Nice find ... Without the fork arms it would just be easier to cut your losses and order one new I guess. It could be a right game bending the correct type of steel rod to the correct shape.


----------



## JEFF BURG (Nov 12, 2013)

yup it was sitting in the bush on the side of the track it was the Green that got my attention and the dogs she whent and had a look then barked at it LOL!!!


----------



## JEFF BURG (Nov 12, 2013)

hey why would i want to buy one of those i have seen them and i don't care for them much but for free it may make an interesting sling bow. mmmmmmm maybe i could screw a board on top and epoxy it as well then put some ears on it mmmmmm that might work. LOL!!!


----------



## M.J (Nov 1, 2010)

JEFF BURG said:


> hey why would i want to buy one of those i have seen them and i don't care for them much but for free it may make an interesting sling bow. mmmmmmm maybe i could screw a board on top and epoxy it as well then put some ears on it mmmmmm that might work. LOL!!!


That's pretty much what I was going to say :thumbsup:


----------



## Sunchierefram (Nov 16, 2013)

So you just randomly found a slingshot while walking your dog? And why is there a slingshot randomly on the side of the track?


----------



## JEFF BURG (Nov 12, 2013)

well i guess someone biffed it away and i would say my good luck and there bad luck don't ya recon LOL!!!


----------



## JEFF BURG (Nov 12, 2013)

oh just to clear things up that is how i found it as ya see it in the pic i always have my eyes glued to the ground thats what happens when ya a short ass :rofl: :rofl:


----------



## flipgun (Nov 14, 2012)

I've got one of those gathering dust. I have thought of parting it out for a starship.


----------



## JEFF BURG (Nov 12, 2013)

that just might be the thing to do yeah good idea flip gun


----------



## flipgun (Nov 14, 2012)

Be sure to show us. :thumbsup:


----------



## JEFF BURG (Nov 12, 2013)

when i work out what to do with it i will


----------



## V-alan-tine (Nov 12, 2013)

JEFF BURG said:


> oh just to clear things up that is how i found it as ya see it in the pic i always have my eyes glued to the ground thats what happens when ya a short *** :rofl: :rofl:


Same here - SHORT - I found £20 that way :neener:


----------



## B.P.R (Dec 28, 2012)

Sunchierefram said:


> So you just randomly found a slingshot while walking your dog? And why is there a slingshot randomly on the side of the track?

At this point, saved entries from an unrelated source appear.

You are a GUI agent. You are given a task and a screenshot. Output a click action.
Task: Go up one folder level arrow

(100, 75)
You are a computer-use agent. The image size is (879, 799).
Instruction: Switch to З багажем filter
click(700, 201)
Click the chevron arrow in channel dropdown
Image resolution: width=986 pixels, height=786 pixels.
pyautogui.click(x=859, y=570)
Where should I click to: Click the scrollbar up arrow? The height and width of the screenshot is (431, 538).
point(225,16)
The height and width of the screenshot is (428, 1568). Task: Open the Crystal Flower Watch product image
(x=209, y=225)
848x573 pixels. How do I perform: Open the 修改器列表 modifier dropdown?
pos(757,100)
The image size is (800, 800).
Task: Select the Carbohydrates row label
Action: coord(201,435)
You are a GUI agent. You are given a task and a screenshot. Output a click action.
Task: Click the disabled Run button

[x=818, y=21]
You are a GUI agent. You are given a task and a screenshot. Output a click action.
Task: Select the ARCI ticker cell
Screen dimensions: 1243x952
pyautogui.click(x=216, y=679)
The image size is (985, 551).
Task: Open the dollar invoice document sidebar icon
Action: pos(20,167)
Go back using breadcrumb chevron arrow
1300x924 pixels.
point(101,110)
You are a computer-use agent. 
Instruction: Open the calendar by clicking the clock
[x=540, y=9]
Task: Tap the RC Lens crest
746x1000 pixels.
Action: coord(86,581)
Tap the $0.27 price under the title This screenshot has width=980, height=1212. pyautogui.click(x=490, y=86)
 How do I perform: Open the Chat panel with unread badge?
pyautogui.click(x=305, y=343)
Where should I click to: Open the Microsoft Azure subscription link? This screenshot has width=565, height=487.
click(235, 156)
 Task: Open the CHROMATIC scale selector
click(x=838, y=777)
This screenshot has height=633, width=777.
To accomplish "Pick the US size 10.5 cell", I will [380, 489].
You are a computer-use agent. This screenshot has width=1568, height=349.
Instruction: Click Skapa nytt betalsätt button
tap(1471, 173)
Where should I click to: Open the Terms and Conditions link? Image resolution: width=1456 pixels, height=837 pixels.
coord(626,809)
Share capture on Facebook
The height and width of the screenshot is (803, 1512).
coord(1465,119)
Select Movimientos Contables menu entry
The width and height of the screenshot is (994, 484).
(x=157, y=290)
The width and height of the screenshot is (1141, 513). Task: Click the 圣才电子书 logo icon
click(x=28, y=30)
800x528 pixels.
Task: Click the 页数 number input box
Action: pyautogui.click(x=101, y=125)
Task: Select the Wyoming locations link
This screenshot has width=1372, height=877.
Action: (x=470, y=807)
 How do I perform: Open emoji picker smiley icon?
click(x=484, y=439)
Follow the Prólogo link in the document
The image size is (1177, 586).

Just randomly left there by some random person... walking a random place?


----------



## Jaximus (Jun 1, 2013)

That slingshot is obviously cursed and was left in the wilderness in a vain attempt to spare its former owner from his inevitable and gory demise.


----------



## JEFF BURG (Nov 12, 2013)

well maybe i will just Bin it LOL!!!!


----------



## JEFF BURG (Nov 12, 2013)

well i went and saw ash to day and between the two of us we came up with this. and i already have a name for it MY FAVOURITE MARTIAN being that it is Green and boy does it shoot or what i have put a set of 4 Bands on it two each side the length is 230mm long 20mm at the forks and 15mm at the pouch we still have a little work to do to it but here is a pic of it as it stands


----------



## flipgun (Nov 14, 2012)

I think you may have given a collections of dust catchers a new life! Nice save.


----------



## JEFF BURG (Nov 12, 2013)

well on behalf of myself and ash thanks.


----------



## Tentacle Toast (Jan 17, 2013)

Nice outcome man, I like it!


----------



## Withak (Aug 26, 2013)

JEFF BURG said:


> well i went and saw ash to day and between the two of us we came up with this. and i already have a name for it MY FAVOURITE MARTIAN being that it is Green and boy does it shoot or what i have put a set of 4 Bands on it two each side the length is 230mm long 20mm at the forks and 15mm at the pouch we still have a little work to do to it but here is a pic of it as it stands


Okay, that is really cool. Thank a lot, now I need to go buy a Diablo so I can make one of these myself. Great way to modify that slingshot. Well done.


----------



## flipgun (Nov 14, 2012)

Yeah Jeff. You should do a thread in the modified section. I know that it is giving me inspiration to finish my own.


----------



## Mr.Teh (Feb 28, 2012)

A cool idea, never see this modification before, well done :thumbsup:


----------